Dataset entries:
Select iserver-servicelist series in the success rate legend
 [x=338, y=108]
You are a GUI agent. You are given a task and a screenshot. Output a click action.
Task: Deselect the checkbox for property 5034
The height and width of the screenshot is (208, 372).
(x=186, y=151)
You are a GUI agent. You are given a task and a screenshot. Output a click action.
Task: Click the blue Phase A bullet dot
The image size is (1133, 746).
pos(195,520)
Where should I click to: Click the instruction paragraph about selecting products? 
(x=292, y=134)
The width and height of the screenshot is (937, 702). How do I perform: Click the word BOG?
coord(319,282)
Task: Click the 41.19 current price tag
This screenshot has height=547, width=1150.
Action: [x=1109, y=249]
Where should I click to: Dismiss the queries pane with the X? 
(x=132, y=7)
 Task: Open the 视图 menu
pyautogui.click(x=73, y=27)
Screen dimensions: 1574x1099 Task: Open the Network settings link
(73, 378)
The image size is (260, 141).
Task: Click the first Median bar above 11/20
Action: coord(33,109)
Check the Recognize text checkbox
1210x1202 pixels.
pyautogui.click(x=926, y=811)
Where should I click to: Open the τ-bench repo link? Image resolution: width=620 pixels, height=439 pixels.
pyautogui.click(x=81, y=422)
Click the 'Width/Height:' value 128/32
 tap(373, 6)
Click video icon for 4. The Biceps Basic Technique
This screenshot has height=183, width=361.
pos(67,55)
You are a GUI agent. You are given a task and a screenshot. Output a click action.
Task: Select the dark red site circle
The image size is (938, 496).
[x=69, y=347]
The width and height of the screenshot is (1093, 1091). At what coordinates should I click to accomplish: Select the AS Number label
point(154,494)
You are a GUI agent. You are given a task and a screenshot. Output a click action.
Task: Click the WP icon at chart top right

Exercise directions =>
Show the lines in the entries above that include the string "checkbox".

Your solution =>
Task: Deselect the checkbox for property 5034
Check the Recognize text checkbox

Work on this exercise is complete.